Is there a merging function that prioritizes non-missing values from common variables?
Consider the following example.
First we generate two data.frames with the same IDs but complementary missing values on a particular varuiable:
set.seed(1)
missings <- sample.int(6, 3)
df1 <- data.frame(ID = letters[1:6], V1 = NA)
df2 <- data.frame(ID = letters[1:6], V1 = NA)
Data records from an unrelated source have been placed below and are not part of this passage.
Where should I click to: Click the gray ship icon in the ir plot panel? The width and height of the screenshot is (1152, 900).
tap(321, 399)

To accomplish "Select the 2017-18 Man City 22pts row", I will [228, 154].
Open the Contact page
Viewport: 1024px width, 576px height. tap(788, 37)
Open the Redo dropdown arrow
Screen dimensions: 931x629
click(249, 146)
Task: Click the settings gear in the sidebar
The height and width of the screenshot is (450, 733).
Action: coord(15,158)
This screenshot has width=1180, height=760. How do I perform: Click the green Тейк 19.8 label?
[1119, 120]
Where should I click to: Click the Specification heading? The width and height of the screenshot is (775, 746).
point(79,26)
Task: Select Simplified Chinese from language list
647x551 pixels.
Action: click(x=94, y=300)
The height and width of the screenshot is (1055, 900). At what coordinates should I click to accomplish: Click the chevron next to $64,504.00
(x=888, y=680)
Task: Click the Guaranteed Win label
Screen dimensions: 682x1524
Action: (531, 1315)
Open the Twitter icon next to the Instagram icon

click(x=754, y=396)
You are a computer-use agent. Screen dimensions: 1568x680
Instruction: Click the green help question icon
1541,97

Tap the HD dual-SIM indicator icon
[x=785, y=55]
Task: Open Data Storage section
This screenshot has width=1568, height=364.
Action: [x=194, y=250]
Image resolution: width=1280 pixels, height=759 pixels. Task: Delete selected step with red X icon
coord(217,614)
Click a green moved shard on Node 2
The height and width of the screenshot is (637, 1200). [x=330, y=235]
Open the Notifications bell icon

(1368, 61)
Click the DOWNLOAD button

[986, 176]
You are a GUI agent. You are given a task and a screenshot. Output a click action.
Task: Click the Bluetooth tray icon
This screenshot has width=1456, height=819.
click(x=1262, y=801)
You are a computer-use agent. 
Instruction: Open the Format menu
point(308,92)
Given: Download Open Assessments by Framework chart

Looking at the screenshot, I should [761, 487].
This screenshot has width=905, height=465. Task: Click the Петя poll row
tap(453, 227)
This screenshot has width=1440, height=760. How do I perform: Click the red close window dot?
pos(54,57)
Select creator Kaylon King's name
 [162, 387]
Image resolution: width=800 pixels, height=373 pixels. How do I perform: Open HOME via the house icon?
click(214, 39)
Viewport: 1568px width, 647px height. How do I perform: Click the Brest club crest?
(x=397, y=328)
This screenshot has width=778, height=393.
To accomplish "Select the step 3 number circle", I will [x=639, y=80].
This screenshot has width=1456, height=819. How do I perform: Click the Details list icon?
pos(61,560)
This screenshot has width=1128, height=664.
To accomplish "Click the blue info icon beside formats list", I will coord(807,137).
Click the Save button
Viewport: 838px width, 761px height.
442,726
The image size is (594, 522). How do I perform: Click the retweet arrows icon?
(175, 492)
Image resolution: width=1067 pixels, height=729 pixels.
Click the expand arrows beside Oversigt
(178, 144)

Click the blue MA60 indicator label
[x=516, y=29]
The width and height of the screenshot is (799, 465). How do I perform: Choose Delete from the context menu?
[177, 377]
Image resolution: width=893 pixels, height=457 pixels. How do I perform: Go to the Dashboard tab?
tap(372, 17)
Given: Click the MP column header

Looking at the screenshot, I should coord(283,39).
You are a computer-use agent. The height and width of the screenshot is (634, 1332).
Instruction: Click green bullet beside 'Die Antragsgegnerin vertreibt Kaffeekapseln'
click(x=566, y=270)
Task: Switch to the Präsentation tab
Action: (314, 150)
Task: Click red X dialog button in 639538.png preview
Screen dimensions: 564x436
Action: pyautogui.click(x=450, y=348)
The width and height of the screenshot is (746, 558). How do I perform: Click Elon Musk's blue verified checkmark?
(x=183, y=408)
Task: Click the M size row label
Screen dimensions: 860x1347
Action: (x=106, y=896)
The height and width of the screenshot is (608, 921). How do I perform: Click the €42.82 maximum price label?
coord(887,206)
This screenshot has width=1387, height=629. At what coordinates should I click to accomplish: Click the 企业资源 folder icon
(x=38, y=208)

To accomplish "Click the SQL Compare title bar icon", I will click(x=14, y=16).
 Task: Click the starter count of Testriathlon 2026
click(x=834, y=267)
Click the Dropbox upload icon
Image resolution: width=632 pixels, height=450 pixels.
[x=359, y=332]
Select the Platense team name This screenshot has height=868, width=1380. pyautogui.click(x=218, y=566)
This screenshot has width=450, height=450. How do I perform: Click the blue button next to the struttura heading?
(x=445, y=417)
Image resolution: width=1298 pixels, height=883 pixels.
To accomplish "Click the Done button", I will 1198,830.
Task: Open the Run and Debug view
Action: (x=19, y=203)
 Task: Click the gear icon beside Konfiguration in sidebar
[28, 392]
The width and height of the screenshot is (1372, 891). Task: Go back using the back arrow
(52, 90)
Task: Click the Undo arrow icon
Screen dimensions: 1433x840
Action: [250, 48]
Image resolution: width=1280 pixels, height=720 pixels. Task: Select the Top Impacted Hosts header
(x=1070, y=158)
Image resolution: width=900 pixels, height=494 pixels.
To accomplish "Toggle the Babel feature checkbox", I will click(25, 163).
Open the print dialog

df1$V1[missings] <- rnorm(3)
df2$V1[setdiff(1:6, missings)] <- rnorm(3)
Applying merge
or any of the join
functions from the dplyr
package produces results similar to the below:
> merge(df1, df2, by = 'ID')
ID V1.x V1.y
1 a NA -1.5399500
2 b 1.3297993 NA
3 c 0.4146414 NA
4 d NA -0.9285670
5 e NA -0.2947204
6 f 1.2724293 NA
We'd like to join these two data.frames in a "smarter" way that ignores missing values in one data.frame when not missing in the other to obtain the below output:
> output <- df1
> output$V1[is.na(df1$V1)] <- df2$V1[!(is.na(df2$V1))]
> output
ID V1
1 a -1.5399500
2 b 1.3297993
3 c 0.4146414
4 d -0.9285670
5 e -0.2947204
6 f 1.2724293
We can assume that df1
and df2
have totally complementary missing values of V1
.
EDIT
A solution that would work for an arbitrary number of variables would be ideal.